* TO DO *
The lines below that include "column" are to be found and copied.

[Saved entries]
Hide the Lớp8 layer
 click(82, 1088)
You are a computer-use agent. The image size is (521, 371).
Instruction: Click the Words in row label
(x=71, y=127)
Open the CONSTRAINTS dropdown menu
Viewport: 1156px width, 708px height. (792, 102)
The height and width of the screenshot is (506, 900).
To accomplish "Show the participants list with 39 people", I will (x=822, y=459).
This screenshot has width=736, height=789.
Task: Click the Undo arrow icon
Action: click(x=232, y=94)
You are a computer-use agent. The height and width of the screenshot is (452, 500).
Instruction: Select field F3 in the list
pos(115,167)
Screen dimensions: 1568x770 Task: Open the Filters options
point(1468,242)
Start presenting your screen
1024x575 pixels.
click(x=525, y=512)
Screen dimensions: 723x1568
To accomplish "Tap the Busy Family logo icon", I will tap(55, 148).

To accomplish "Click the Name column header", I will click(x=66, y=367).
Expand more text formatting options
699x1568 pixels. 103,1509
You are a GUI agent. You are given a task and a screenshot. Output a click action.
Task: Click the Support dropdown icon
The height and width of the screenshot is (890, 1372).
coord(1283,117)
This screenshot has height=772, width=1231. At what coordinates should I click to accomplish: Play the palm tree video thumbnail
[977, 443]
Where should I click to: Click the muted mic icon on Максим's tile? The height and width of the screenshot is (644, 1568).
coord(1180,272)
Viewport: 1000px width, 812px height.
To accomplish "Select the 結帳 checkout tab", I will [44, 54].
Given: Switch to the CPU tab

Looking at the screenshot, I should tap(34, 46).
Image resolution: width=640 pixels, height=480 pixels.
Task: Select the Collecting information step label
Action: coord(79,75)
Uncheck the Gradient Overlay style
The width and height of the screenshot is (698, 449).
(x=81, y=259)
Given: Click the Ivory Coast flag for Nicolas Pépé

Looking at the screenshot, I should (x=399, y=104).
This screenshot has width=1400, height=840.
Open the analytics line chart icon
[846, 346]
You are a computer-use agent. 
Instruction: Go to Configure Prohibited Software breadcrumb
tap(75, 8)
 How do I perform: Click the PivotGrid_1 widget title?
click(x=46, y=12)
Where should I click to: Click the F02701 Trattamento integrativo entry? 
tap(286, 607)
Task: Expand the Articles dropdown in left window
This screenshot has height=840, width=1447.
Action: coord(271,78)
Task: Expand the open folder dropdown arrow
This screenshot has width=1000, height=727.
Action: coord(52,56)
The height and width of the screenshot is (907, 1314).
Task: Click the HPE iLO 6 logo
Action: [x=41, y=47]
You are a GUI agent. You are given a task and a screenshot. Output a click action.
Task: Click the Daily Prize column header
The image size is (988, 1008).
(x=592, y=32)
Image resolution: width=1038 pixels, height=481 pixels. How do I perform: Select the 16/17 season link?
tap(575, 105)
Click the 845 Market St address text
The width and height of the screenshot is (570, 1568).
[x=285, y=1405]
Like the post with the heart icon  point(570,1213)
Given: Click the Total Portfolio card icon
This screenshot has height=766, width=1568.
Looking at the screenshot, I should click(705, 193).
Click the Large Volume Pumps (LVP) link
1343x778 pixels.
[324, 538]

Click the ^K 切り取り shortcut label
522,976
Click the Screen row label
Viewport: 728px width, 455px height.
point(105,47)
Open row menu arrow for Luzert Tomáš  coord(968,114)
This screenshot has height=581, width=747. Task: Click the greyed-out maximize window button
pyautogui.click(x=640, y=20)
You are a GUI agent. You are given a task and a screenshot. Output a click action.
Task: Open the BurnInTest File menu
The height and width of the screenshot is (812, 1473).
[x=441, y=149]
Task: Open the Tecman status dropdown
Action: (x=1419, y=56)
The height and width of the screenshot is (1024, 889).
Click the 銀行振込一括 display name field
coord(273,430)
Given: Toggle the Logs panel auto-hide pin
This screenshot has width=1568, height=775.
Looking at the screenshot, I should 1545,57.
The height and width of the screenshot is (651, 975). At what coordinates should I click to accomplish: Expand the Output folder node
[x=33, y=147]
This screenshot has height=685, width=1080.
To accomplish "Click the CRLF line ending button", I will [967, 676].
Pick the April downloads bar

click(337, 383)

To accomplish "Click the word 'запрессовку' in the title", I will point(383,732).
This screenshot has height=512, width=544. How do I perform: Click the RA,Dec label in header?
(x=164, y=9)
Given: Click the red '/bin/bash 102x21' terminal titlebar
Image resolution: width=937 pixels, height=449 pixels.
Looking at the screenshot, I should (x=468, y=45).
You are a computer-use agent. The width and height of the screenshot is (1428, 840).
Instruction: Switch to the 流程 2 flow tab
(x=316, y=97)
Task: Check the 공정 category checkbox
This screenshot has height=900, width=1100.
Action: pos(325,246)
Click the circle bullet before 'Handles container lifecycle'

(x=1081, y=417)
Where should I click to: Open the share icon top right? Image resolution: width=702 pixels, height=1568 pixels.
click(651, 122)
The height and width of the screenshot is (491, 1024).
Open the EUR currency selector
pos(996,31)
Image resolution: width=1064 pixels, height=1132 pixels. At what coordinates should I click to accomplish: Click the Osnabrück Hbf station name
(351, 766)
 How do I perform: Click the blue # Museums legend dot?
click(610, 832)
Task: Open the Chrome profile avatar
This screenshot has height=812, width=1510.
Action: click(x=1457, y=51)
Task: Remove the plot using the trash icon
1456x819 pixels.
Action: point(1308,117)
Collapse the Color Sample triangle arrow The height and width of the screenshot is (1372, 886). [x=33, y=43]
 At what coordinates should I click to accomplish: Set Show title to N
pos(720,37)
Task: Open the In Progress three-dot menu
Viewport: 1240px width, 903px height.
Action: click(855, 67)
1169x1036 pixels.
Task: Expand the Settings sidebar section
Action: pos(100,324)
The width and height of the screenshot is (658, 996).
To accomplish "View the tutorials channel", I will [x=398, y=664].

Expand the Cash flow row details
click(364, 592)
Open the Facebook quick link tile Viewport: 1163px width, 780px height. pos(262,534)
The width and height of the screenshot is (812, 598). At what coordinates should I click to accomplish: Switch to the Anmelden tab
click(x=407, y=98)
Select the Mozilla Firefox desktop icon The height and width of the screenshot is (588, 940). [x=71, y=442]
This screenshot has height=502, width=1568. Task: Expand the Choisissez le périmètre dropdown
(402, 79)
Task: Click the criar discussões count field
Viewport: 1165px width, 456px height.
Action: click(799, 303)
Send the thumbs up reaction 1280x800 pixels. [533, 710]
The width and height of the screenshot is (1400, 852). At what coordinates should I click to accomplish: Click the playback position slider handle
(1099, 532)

* OUTPUT OF THE EXERCISE *
To accomplish "Click the Name column header", I will click(x=66, y=367).
Task: Click the Daily Prize column header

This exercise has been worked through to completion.